Part of building a profitable trading strategy is quickly testing novel ideas. These tend to be the money makers in the rare case that they prove useful once you can integrate them into your strategy.
Today, we will investigate one such idea. Here is the context: currently BitMEX — a large exchange for trading Bitcoin — allows withdraws from their wallets only one time per day.

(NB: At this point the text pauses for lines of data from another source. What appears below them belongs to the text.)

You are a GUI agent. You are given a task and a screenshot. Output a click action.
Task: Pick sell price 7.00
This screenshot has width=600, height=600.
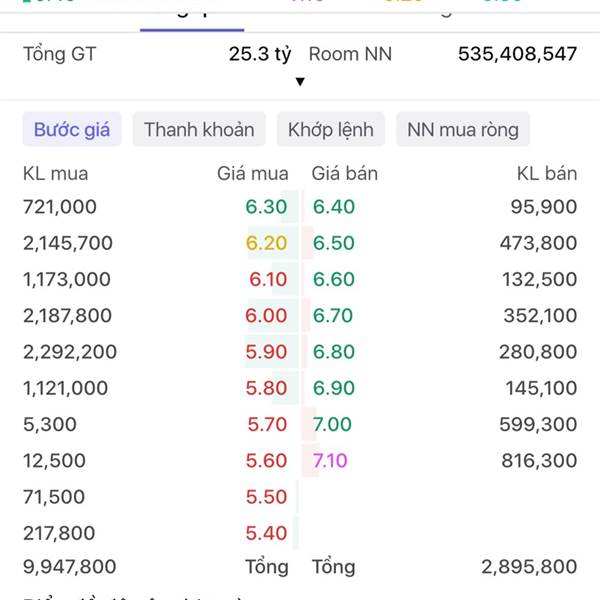(332, 424)
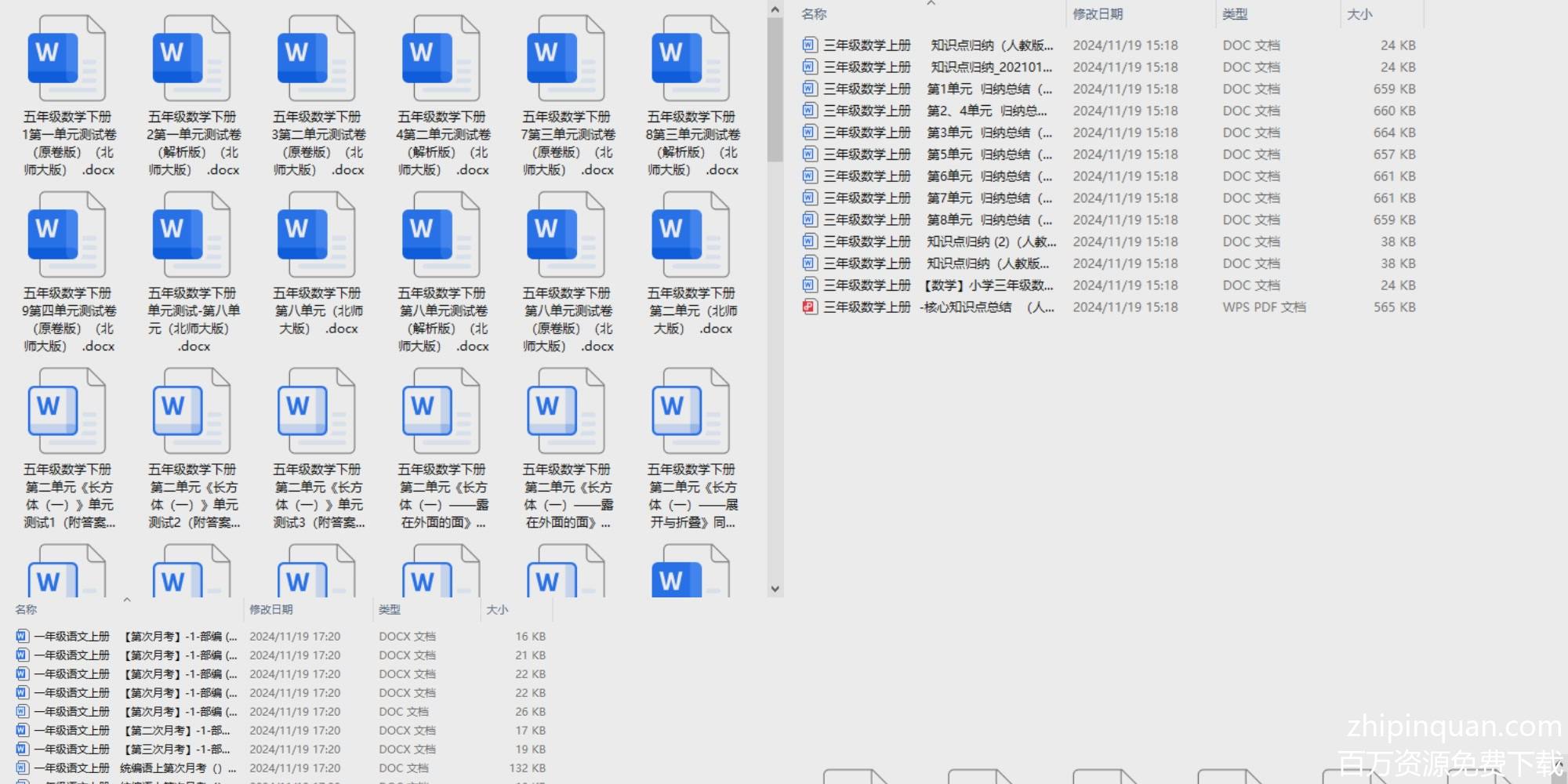Image resolution: width=1568 pixels, height=784 pixels.
Task: Sort the bottom list by 大小 column
Action: [497, 610]
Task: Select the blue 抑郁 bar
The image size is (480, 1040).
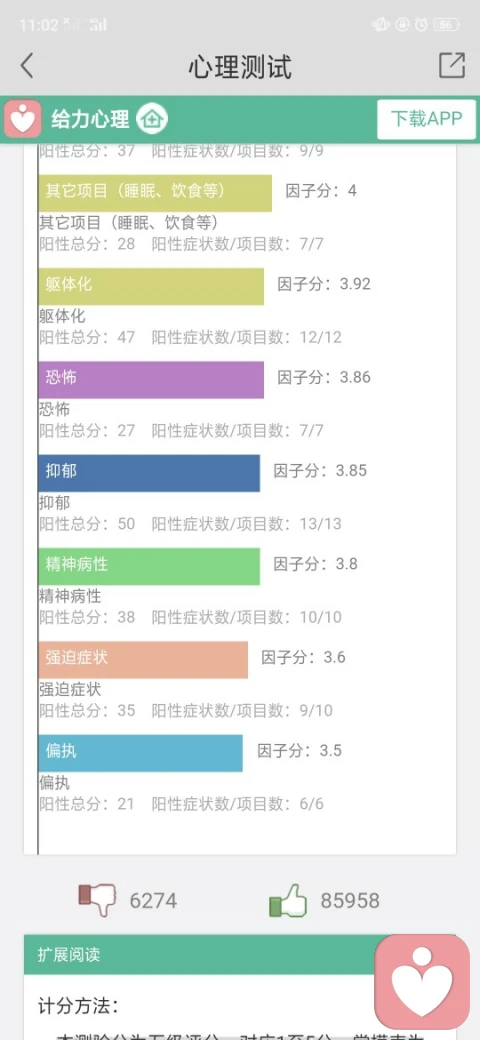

These withdraws — or outflows — can be quite high volume, so we would like to know if these so-called outflows of Bitcoin from BitMEX wallets are possibly an indicator of the Bitcoin market. Since I work for Amberdata, and Amberdata provides the best blockchain metrics and data, we will be using their product for today's analysis. All we need for this analysis is Amberdata’s Pro API and Python3 installed, so let us get started!
What is Inflow/Outflow?
Here we are looking at large movements of Bitcoin into and out of BitMEX wallets. More specifically, when somebody deposits money into, or makes a withdrawal from their BitMEX wallet; however, we do not have access to the Exchange’s data when users are depositing money, so we infer the flow of money into the wallets by watching their account balances on the blockchain. Simply put, inflow increases an address’ balance, while outflow decreases the address’ balance.
Sanity check to make sure outflows only happen once a day
Just as a quick sanity check, I decided to look at the hourly account balances of a few recently active BitMEX BTC wallets. As expected, the wallet outflows line up to only once per day. Note: the value on the y-axis is in Shatoshi’s, not Bitcoin. We can also test this assumption directly with the code below. It groups the data from hourly to daily, and tests to see if there is more than one outflow per address per day. Testing this on our above data shows the assumption is safe for now. The full notebook for this analysis is available here.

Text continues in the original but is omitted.